Set me straight... ÈS and outdoors? Is there a history there that I don't know about?
Looking back through the archives of ÈS since it launched in 1995, it seemed a lot more experimental and exciting than its rivals at the time. The new breed of skaters in the mid-nineties such as Mr. Koston plus the likes of Muska were blatant shoe fiends, and it showed in many of their pro models. This was a boom time for shoe design with the AM95, Jordan 11, Humaras and Zoom Air tech bolstering classics like the Citizen, Zoom Flight 95 and the Footscape, plus adi had the 'Feet You Wear' stuff with A3 cushioning. Happy days. That spirit of innovation was very much embedded in ÈS too. It was far, far more than 'vulcanized... canvas... black upper... done!'  We wanted to celebrate that period of creativity. Look at the Koston1? Koston K4? Koston 5, S-L-B? Solist? Ezio? Accel? The Contour? Sick. If we wanted to pay tribute to classic runners and basketball shoes, no one questions functionality any more. With skating it's more controversial.

Agreed. It's really refreshing to have a new shoe to talk about. I take it that aspect was initiated by you guys?
It was a mutual decision between Charlie, Tom Henshaw (SoleTech) and myself. In early 2007, collaborations were getting dull. The process was fun, but trying to get someone to break out a new last or push the envelope was a non-starter. We wanted to create something from our own fevered imaginations and we knew from the onset that it wouldn't be a skate shoe. We've all dabbled with a skateboard, love the culture and Tom knows way more than us, but there's more to skate shoe design than functionality. We wanted to amplify that. I guess at this juncture it's worth noting that this isn't a skate shoe, and in all honesty, while we jacked elements

of outdoors-wear left, right and centre, as far as footwear, we just plundered the aesthetics for our branding. It's really a defiantly 'sneaker' design, rather than pretending to be a formal shoe, or copping out and aping Keds and Converse.
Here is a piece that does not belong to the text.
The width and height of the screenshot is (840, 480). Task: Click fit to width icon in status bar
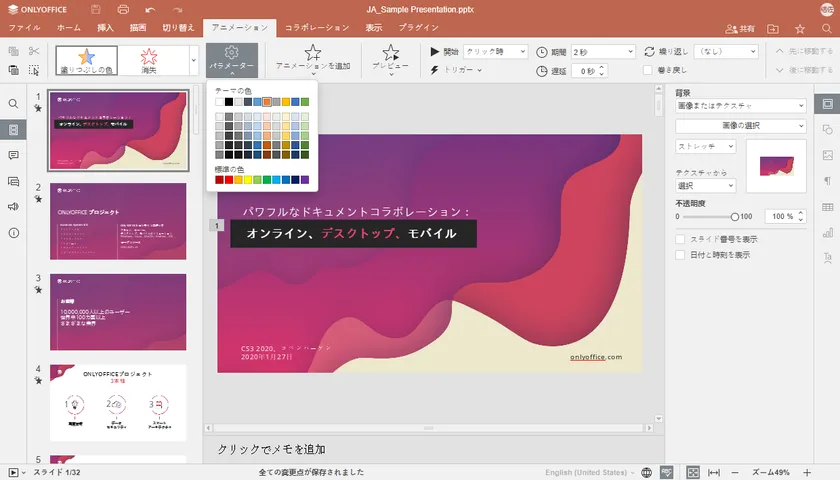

Why make life hard for yourselves? (laughs)
Hard? It was fun. Our initial ideas were put on paper by our friends Ajoy from RADDISHMe (who had a hand in the original Prada Sport footwear and appreciates an avant-garde design) and Greg, who's big in the bespoke football boot game. We knew what we wanted, but our sketching skills are rudimentary. Sitting in front of a CAD screen with Rick Marmolijo (ÈS footwear designer) altering the profile, removing panels... it was crazy. Rick is a monster behind the monitor and deserves as much credit as any of us. Pierre Andre, Don Brown, Matt Sharkey and Brenda also went beyond the call-of-duty on this project. Mr. Seb Palmer is a good friend and a gentleman too. Even before the designs went Stateside, Ajoy and Greg did us proud, plus huge props to our colleague Anthony Morgan for the logos and fantastic packaging.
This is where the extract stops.